Daunting as they may be, these hurdles are surmountable if companies adopt a new-generation approach to planning. From our experience in working with a wide range of retailers, we have identified five success factors leading to the mastery of retail balancing act.

1. Combine Art and Science
Most retailers use a rudimentary logic for planning, largely based on historical data and "gut instinct." This may have worked in the past, when the industry was less complex. But in today's global economy, along with the growing number of products and options, retailers typically outsource many aspects of their business, manufacture overseas, coordinate multiple channels — stores, catalogs and the Web — and have to deal with rising expectations from fickle customers. A smart retailer should supplement the art of planning with science that analyzes multiple factors such as sales profiles, store types and locations, and regional and demo-graphic variations. Retailers can gain valuable insights and plan far more effectively by leveraging all available data.
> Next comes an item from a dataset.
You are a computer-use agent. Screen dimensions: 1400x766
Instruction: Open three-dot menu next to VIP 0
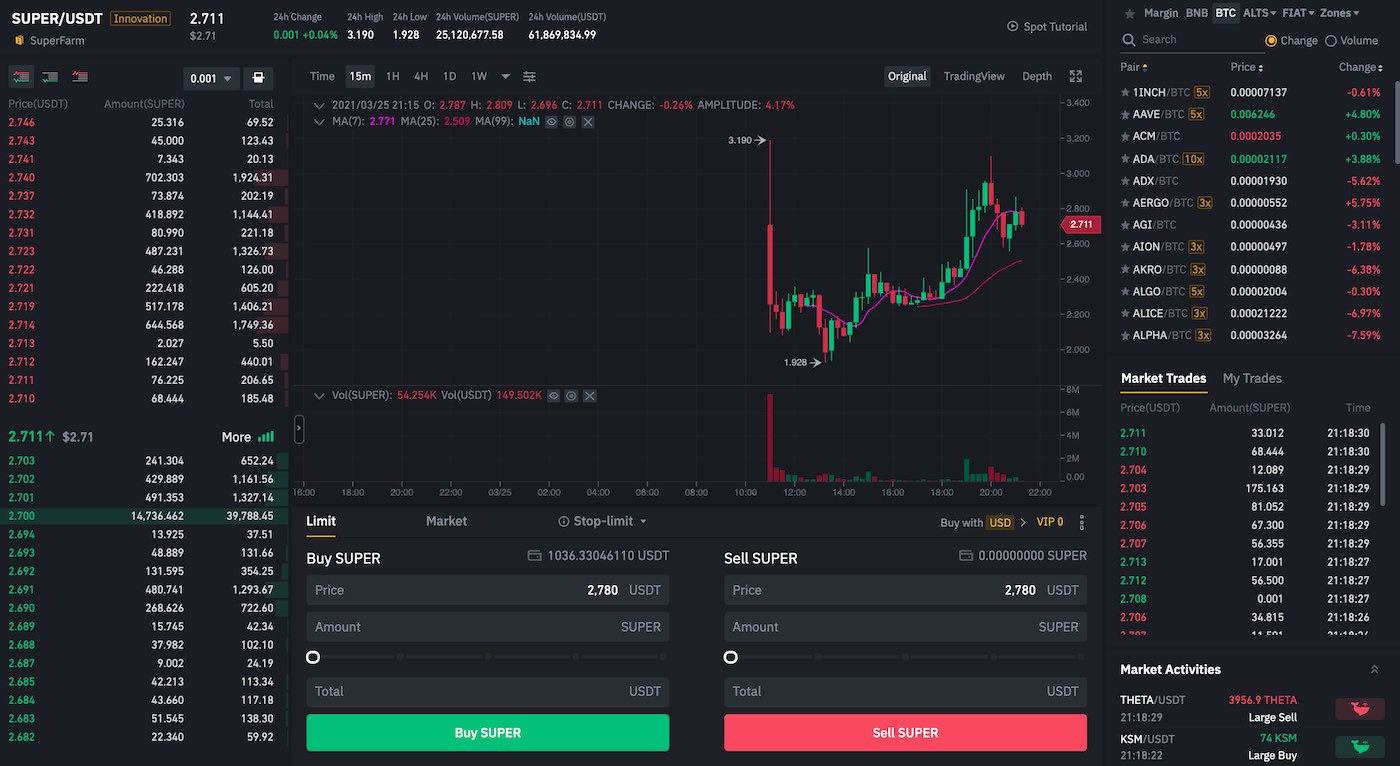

For example, most retailers use simple rules, such as "refill when only five remain," to guide inventory restocking. By using advanced forecasting and replenishment algorithms; however, they can restock each store based on its most current sales trend. Or, instead of using intuition to decide which products to carry in each store, buyers can analyze how similar products have sold in the past to come up with more informed numbers. Analytical tools also let retailers manage inventory based on product and store attributes, so that they can plan how a specific shirt would be sold during the summer in the southern United States, for instance.

2. Be Process-centric
Without a formalized, consistent, disciplined and process-based approach, the retailer is doomed to inefficiency and lost business. Hence, it is essential for retailers to build end-to-end processes rather than focusing on specific functions when they adopt new planning solutions, for a process-centric approach will deliver far more flexibility and allow for continuous innovation. Processes must also be adaptive to changing business needs and market conditions. The best systems can support each retailer's unique processes, instead of force-fitting them into the system's practices and structure.

Ideally, planning processes should integrate the knowledge of each user within the organization to institutionalize best practices. The system should also track process performance and provide feedback on needed improvements. A focus on end-to-end processes also helps to identify disconnects and value leakage that otherwise would be hard to detect and fix.
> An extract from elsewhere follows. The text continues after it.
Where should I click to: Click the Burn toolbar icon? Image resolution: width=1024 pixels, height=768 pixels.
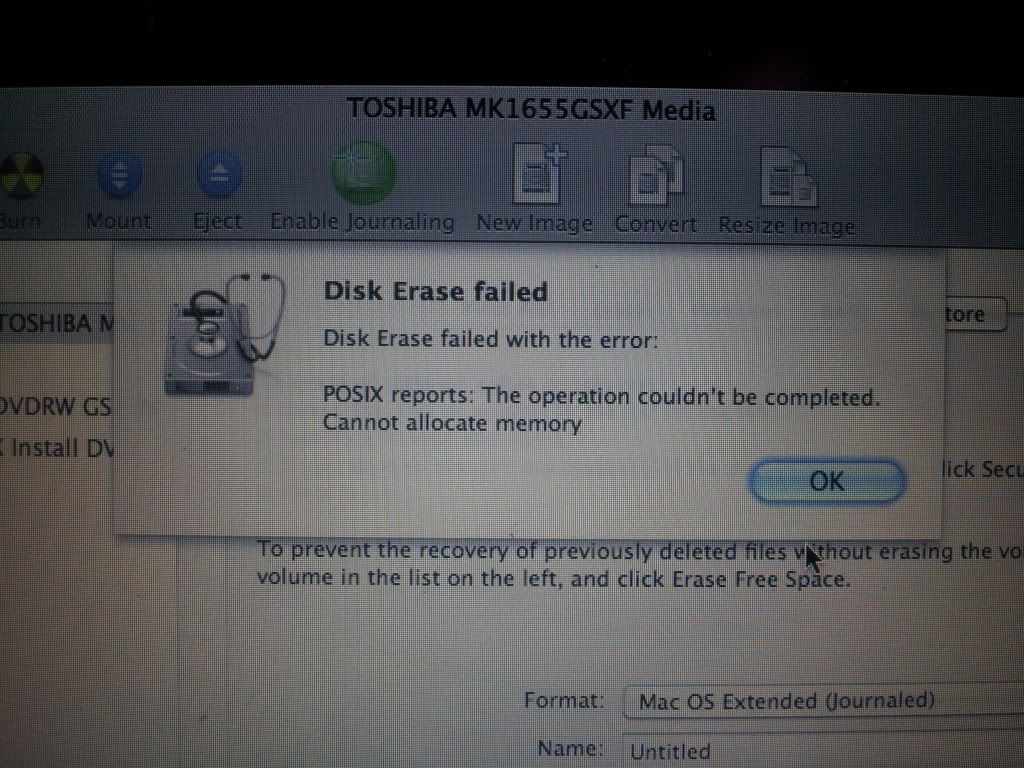21,175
3. Manage complexity and irregularity
A planning system that is hard to use adds another layer of complexity. Retailers need new-generation planning solutions to manage the underlying data and process complexity so they can focus on what really matters: getting the right products to customers at the right price, in the most efficient manner possible. Complexity also comes from the explosion of data as well as from the processes involved in coordinating across multiple groups within the enterprise and ensuring that everyone is delivering against a common set of goals. Retailers taking the new-generation approach are able to get good, timely information to their buyers and key managers so the latter can make better decisions throughout the buying and assortment management process.

Moreover, with the new-generation approach, retailers are able to automate inventory management by creating business rules (such as "always maintain inventory to cover two weeks of forecast") and then focusing on responding quickly to irregular activities and exceptional events, such as out-of-stock items, excess inventory or major changes in demand. These advanced planning solutions will help retailers generate accurate statistical forecasts for basic items that are carried over from season to season, so that buyers can focus on the more critical fashion or seasonal items.